Salvo algunos pocos, el resto de las autoridades y representantes prefirió repetir, no se sabe si porque compartían o solo porque no les quedaba otra, las explicaciones de Horacio Marín, quien consideró que el retiro de YPF no iba a afectar ni a la Capital Nacional del Petróleo, ni la provincia, ni la región, ni nada de nada. La crónica de una muerte anunciada se produjo y hoy siguen doliendo y haciendo ruido aquellas declaraciones confiadas en un plan que, como explicó el propio CEO fue concebido más en función al plan de juego de Nole Djokovic más que en la realidad productiva de la Argentina en general y de la Patagonia en particular.
Pirotecnia pura
El año también se cierra con la incertidumbre en la licitación de transporte, que no pudo evitarse pese a que por primera vez se trabajó la licitación sobre pliegos específicamente confeccionados en base a la realidad de Comodoro Rivadavia y del servicio que los usuarios necesitan.
Las prórrogas, las primeras (siendo generosos) tal vez fueron necesarias. Sin embargo se fueron multiplicando a partir de las indefiniciones y del accionar de las empresas que, como sucede en cualquier licitación, se impugnaron con el objetivo de quedarse con un servicio, cuya concesión, a esta altura del año que se va y del que se viene, nadie tiene claro cómo se va a definir.
En todo este 2025 hubo pirotecnia tanto por transporte, como por cualquier otro tema que la oposición erróneamente pensó que podía utilizar para hacer pie y a la par debilitar las chances de quien siempre tuvo como el rival a vencer y desgastar para que no complique sus posibilidades, como fue y es el ex intendente Juan Pablo Luque. Sin importar ni recordar el accionar y las falencias propias, se intentó utilizar el angustioso y aún doloroso temporal del 2017 con fines meramente electorales. La estrategia no solo fue éticamente reprochable, también fue negativa en los números y en las adhesiones, que si estaban se fueron yendo junto con las operaciones mediáticas y judiciales.
Y la utilización política de temas sociales y sensibles vuelve a estar sobre fin de año y con la propia pirotecnia, que no hay dudas volvió a utilizarse en la ciudad a partir del cambio de ordenanza que la prohibía por completo y que la habilitó en la lumínica.

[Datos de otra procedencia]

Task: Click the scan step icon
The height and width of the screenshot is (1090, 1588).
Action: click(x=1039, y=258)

La falta o imposibilidad de controlar el ingreso de la sonora a través de compras irregulares o por internet, hizo el resto.

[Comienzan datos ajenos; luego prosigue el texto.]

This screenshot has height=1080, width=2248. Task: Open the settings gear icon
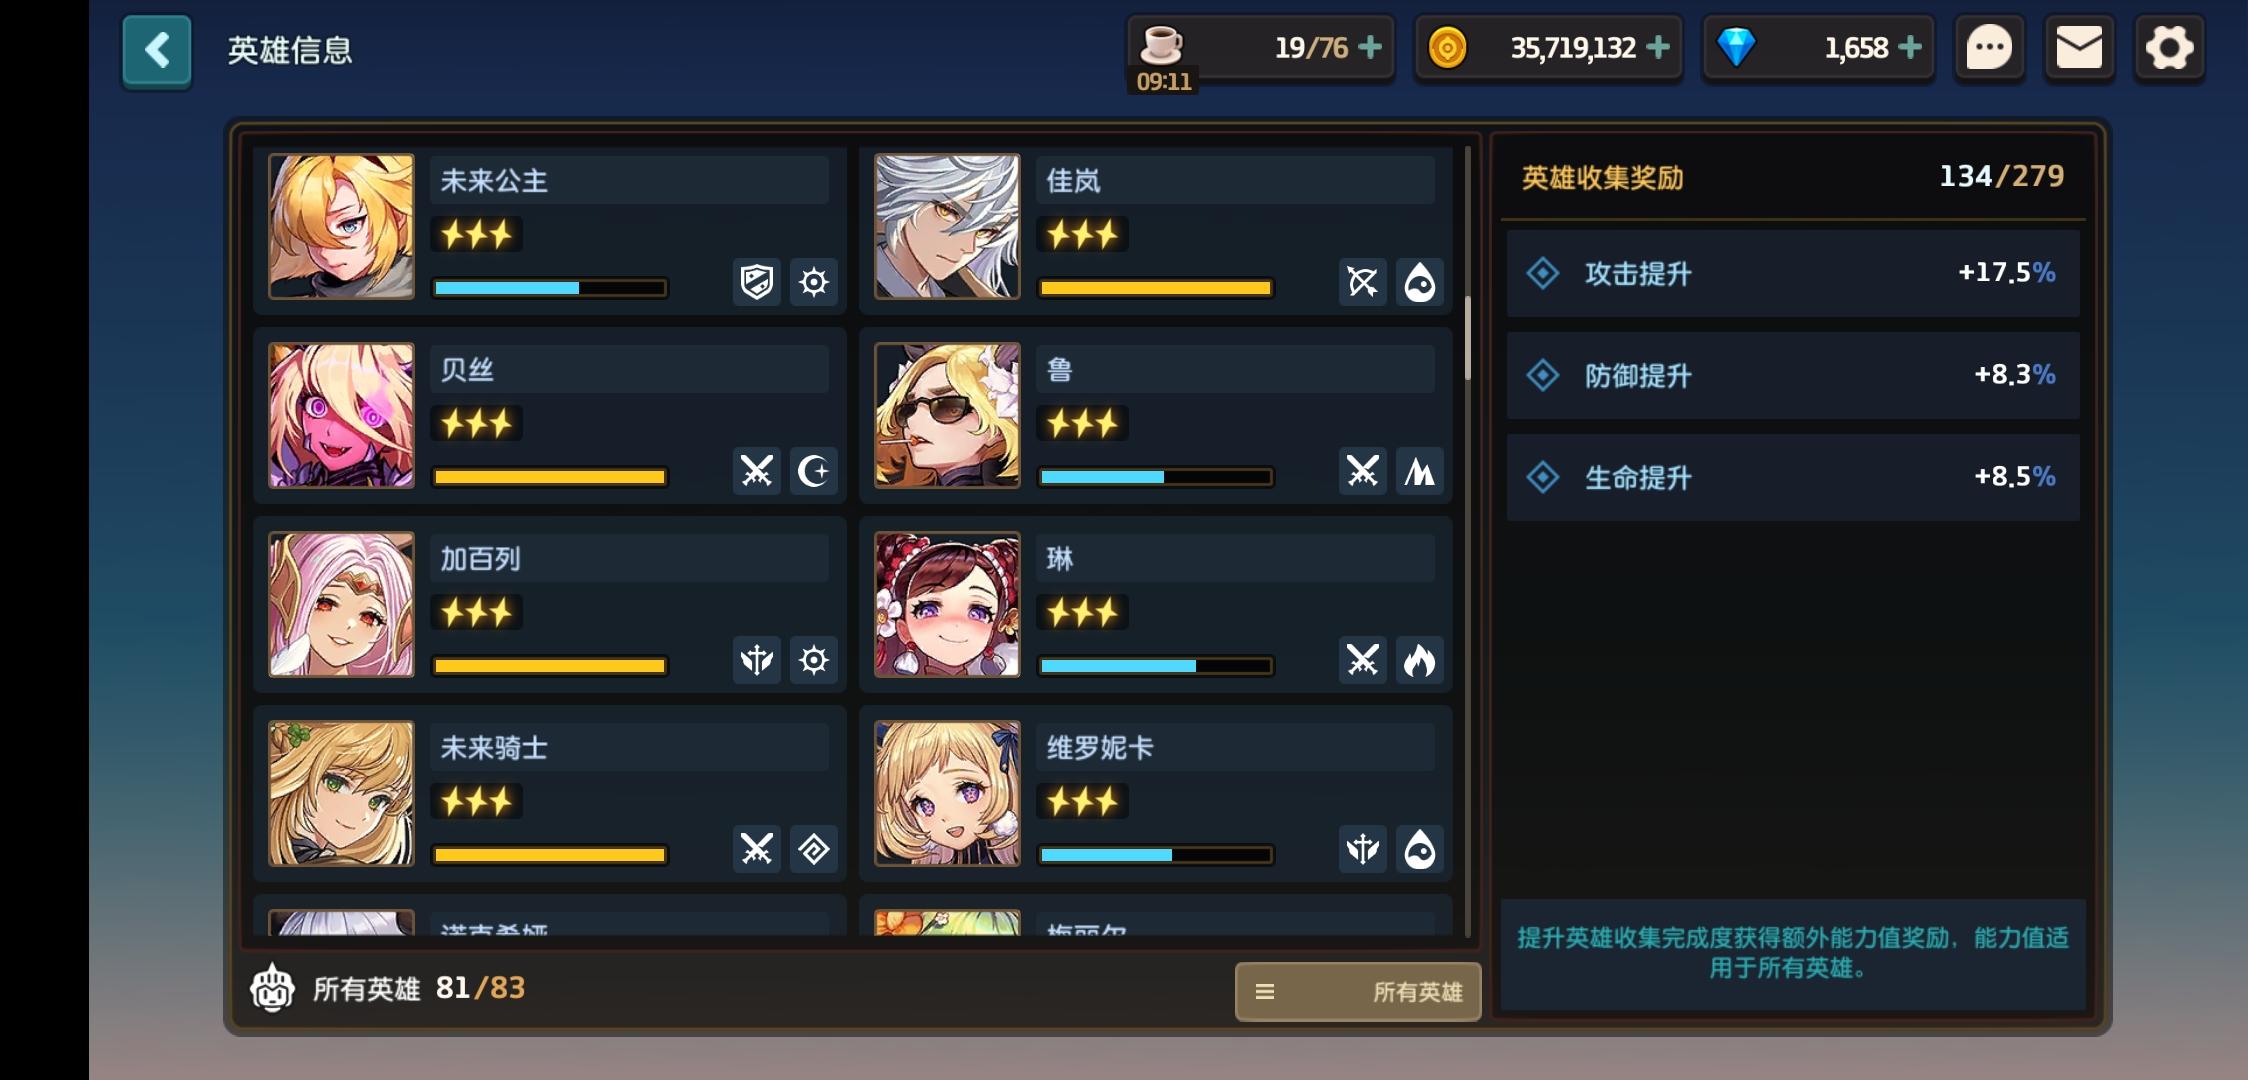tap(2169, 48)
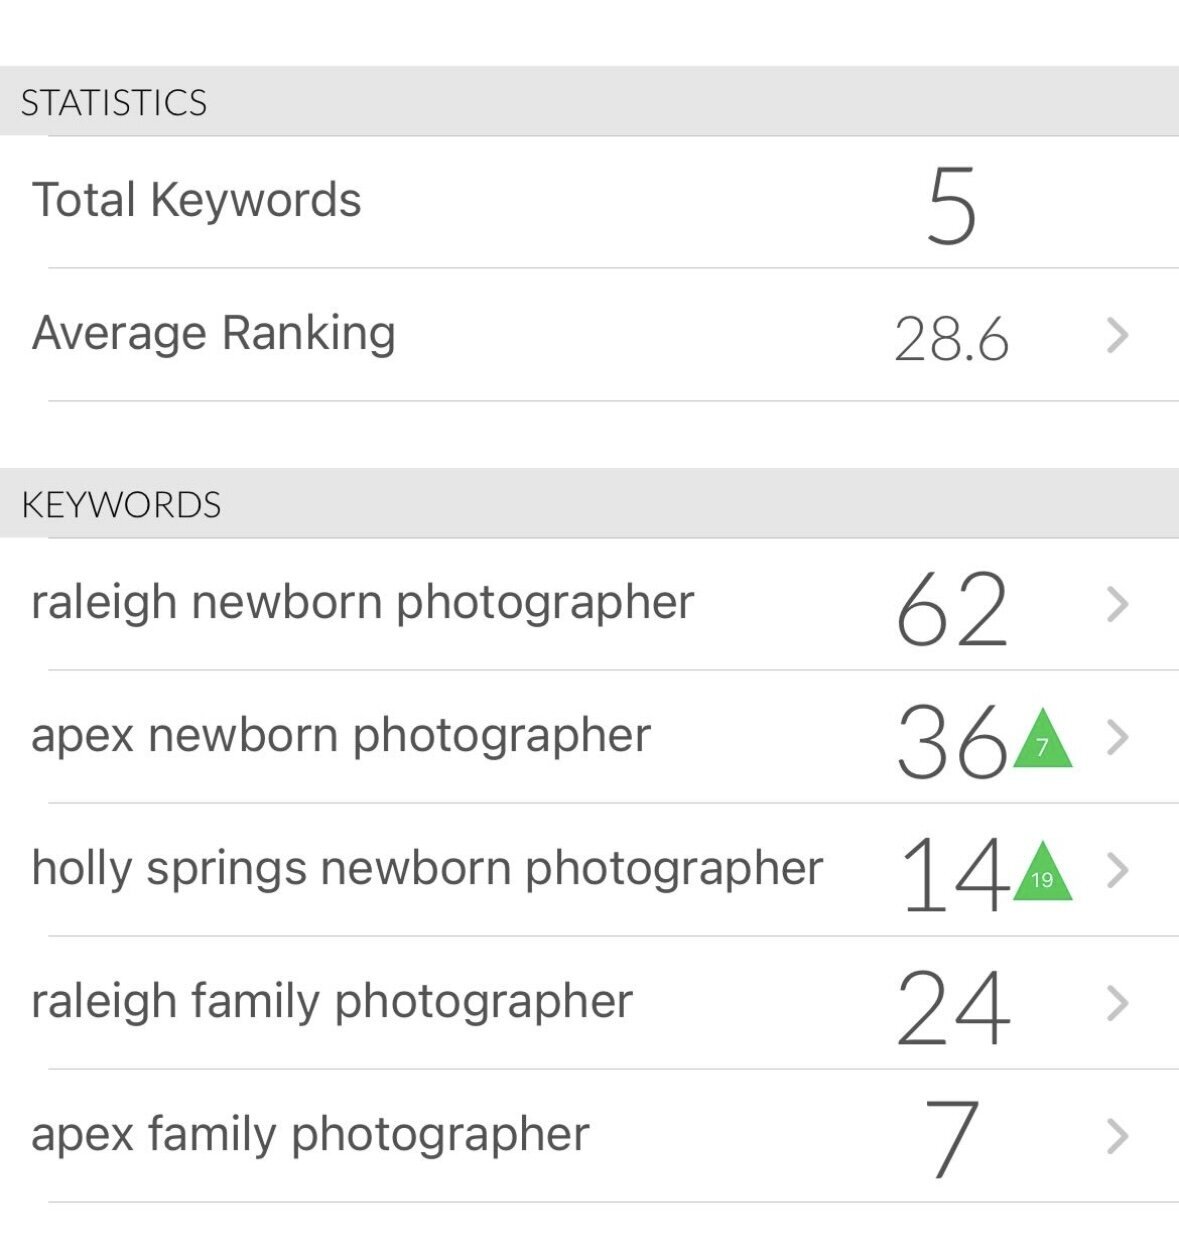Tap the chevron beside apex newborn photographer
The width and height of the screenshot is (1179, 1241).
[x=1117, y=738]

A partir de lo sucedido en navidad, y como ocurrió con el temporal, la oposición en cabeza de Ana Clara Romero y sus concejales, se subió a la marcha que impulsaron los vecinos, muchos de ellos familiares de personas con trastornos de autismo, que ya saben que el cierre del 2025 no será ni con buenas noticias ni en paz, y que tendrán que batallar otro año (el que empieza el jueves) para revertir lo que después de tanto esfuerzo y explicaciones lograron y que se perdió de golpe y sin explicaciones ni argumentación alguna.
El año también termina con uno de los misterios más grandes que tuvo la ciudad, como es la curiosa desaparición de Juan Kreder y Juana Rojas, y también con la buena definición de la justicia ya que, 50 años después, el Tribunal Oral Federal de Comodoro Rivadavia, en base al excelente trabajo y alegato del Fiscal Teodoro Nürnberg y su equipo, logró la condena a los imputados en la causa 8008 y de certificar, medio siglo después, que en esta ciudad también hubo detenciones ilegales y torturas y de que los mismos son imprescriptibles porque fueron y son crímenes de lesa humanidad.
No es poco, todo lo contrario, porque esta brisa justa y de acompañamiento a víctimas y familiares, se dio en medio de un peligroso temporal de negacionismo que nos azota.